In 1968, the Paris School of Mines created the Centre de Morphologie Mathématique, located in Fontainebleau, France, and named Matheron its first director. In 1979, the center was renamed Centre de Géostatistique et de Morphologie Mathématique, and, in 1986, the latter was split into two separate centers: Centre de Géostatistique, directed by Matheron, and Centre de Morphologie Mathématique, directed by Serra.

==Books by Matheron==

- Traité de géostatistique appliquée, Editions Technip, France, 1962–63, where Matheron lays the fundamental tools of linear geostatistics: variography, variances of estimation and dispersion, and kriging.
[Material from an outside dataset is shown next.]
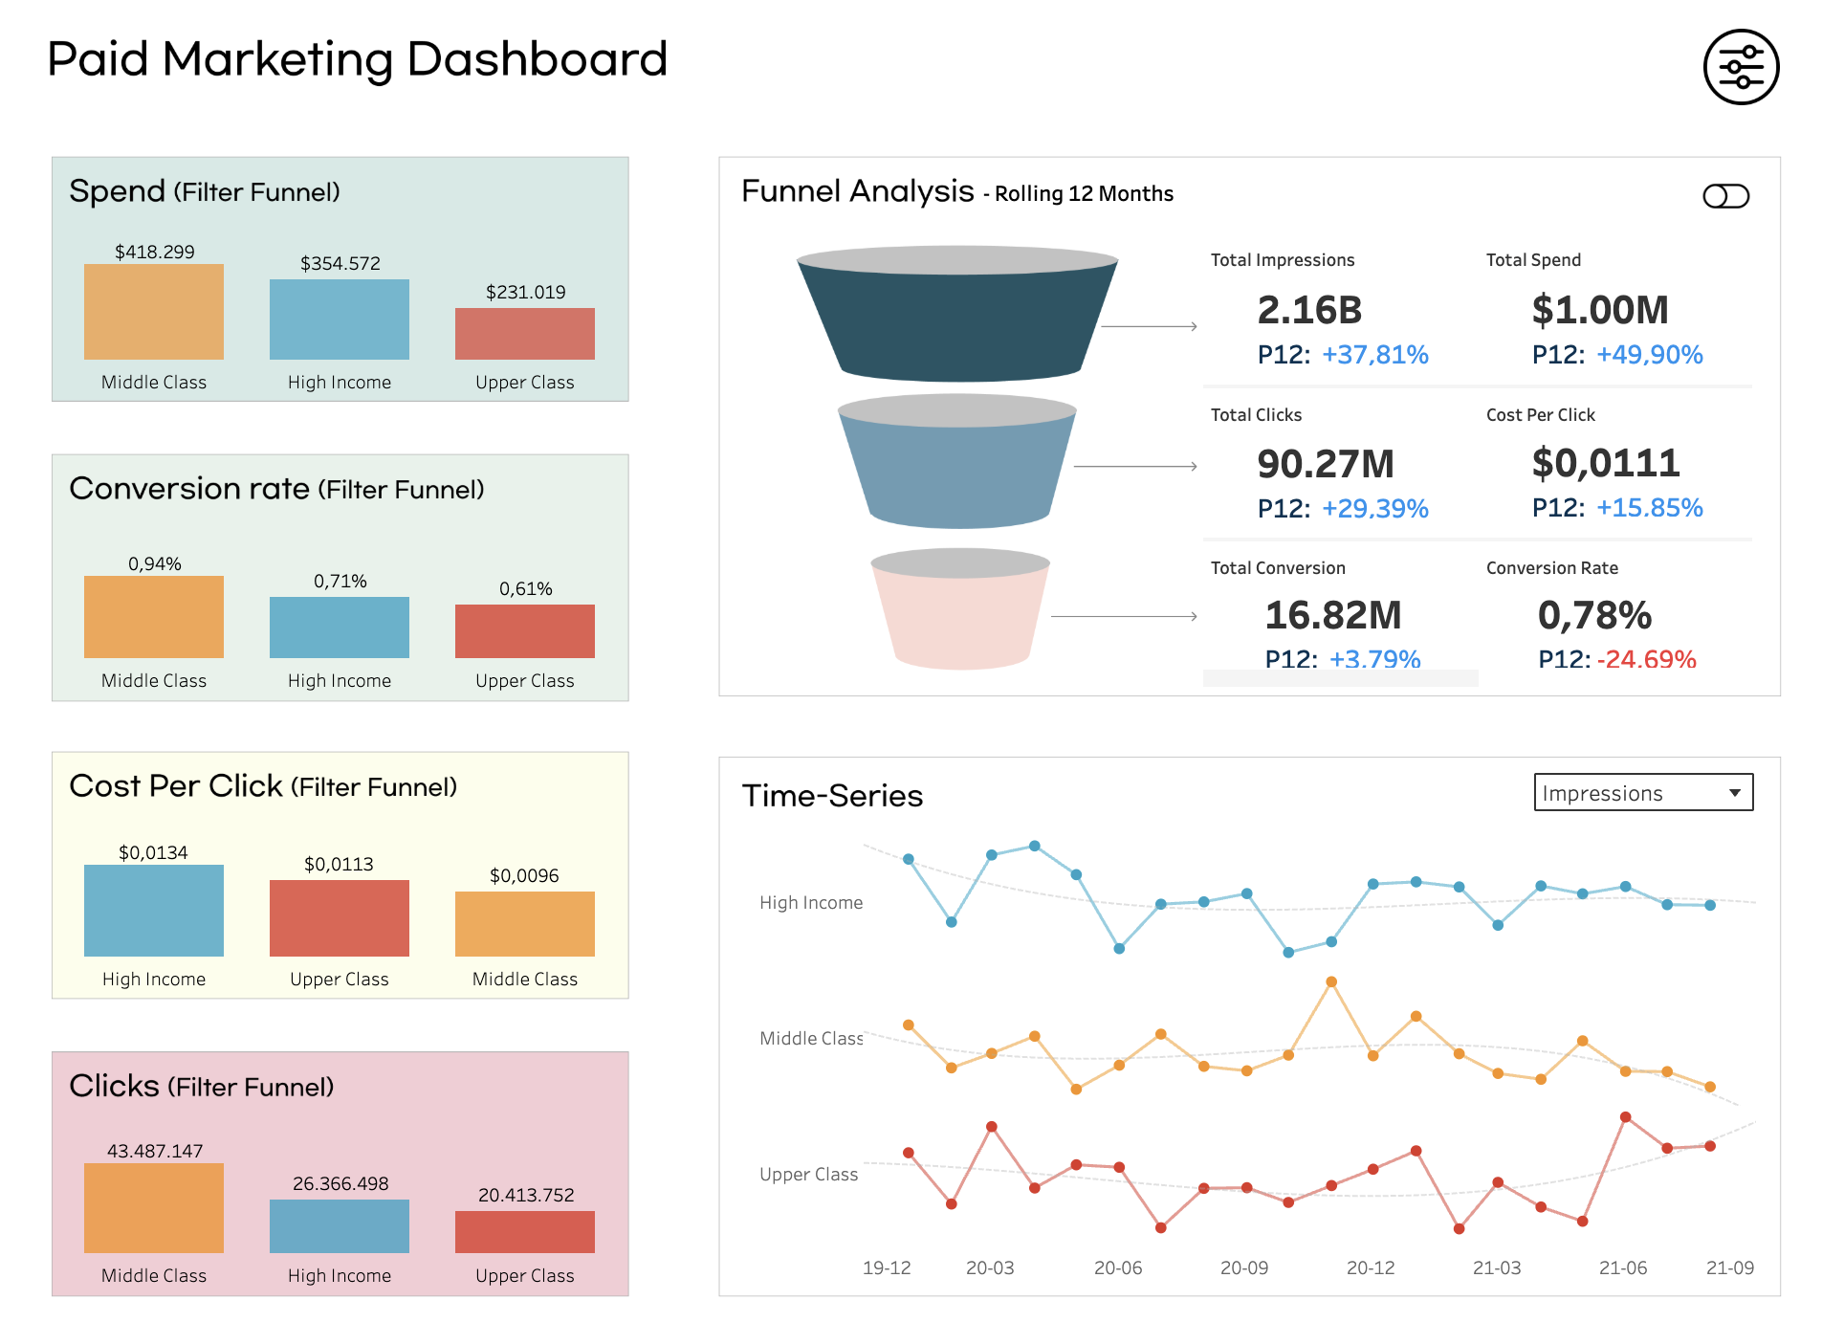Click the High Income time-series row label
- His doctoral thesis: Les variables régionalisées et leur estimation: une application de la théorie des fonctions aléatoires aux sciences de la nature, published in 1965 by Masson, Paris.
- Elements pour une théorie des milieux poreux, Masson, Paris, 1967, which includes Matheron's work on hydrodynamics.
- "Matheron's Theory of Regionalised Variables" (2019)
- Random sets and integral geometry, John Wiley & Sons, 1975, ISBN 978-0-471-57621-1, conveying his contribution to the theory of random sets.
- Estimating and Choosing: An Essay on Probability in Practice, Springer, 1989, ISBN 978-0-387-50087-4, a newer reference book on geostatistics.